Sábado, 23 de Fevereiro de 2013

you're like a sister to me. I was pleased I finally had someone to talk about everything, someone who would be there for me. Someone I could trust. And that word, trust, is like paper, you know? Once it is crumbled it is never perfect again. And you failed in the trust I put you. It could had turn to a lot worst than this you know? No, why I keep asking "you know"? of course you don't. You don't get it what it is to feel lost and alone all the fucking time. You don't know half I've been through. You don't know how sensible I am, and what I can say without meaning it. You don't know me at all. I thought you knew, but you don't. And now here I am. I miss you, I really do. You were that person who cheered me up. I could be crying but you could just say: I'm so sexy, and i would laugh my butt off.

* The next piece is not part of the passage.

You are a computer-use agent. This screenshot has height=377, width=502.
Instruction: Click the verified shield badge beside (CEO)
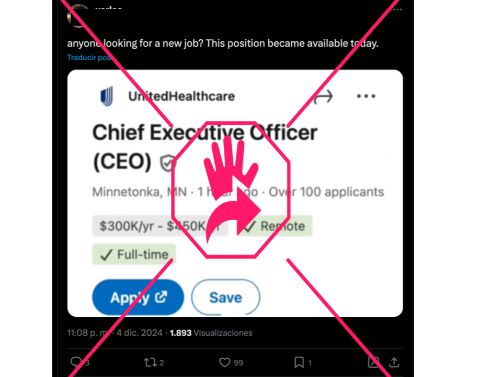coord(167,163)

And you know what is the feeling to lose someone? I have it. Because I'm stupid and I do everything to keep letting you go. I say those words in the moment that fuck up everything. And you were just trying to help. And I'm sorry I'm a bad friend, and I'm sorry I'm the most retarded kid on earth. I don't know what I had in my mind. I'm not mad at you, I can't be. Tho, the trust was torned yesterday. I feel like if I knew some "bomb" right now I would feel in the need to go tell you. I just can't hide anything from you. And that's why you are my panthera.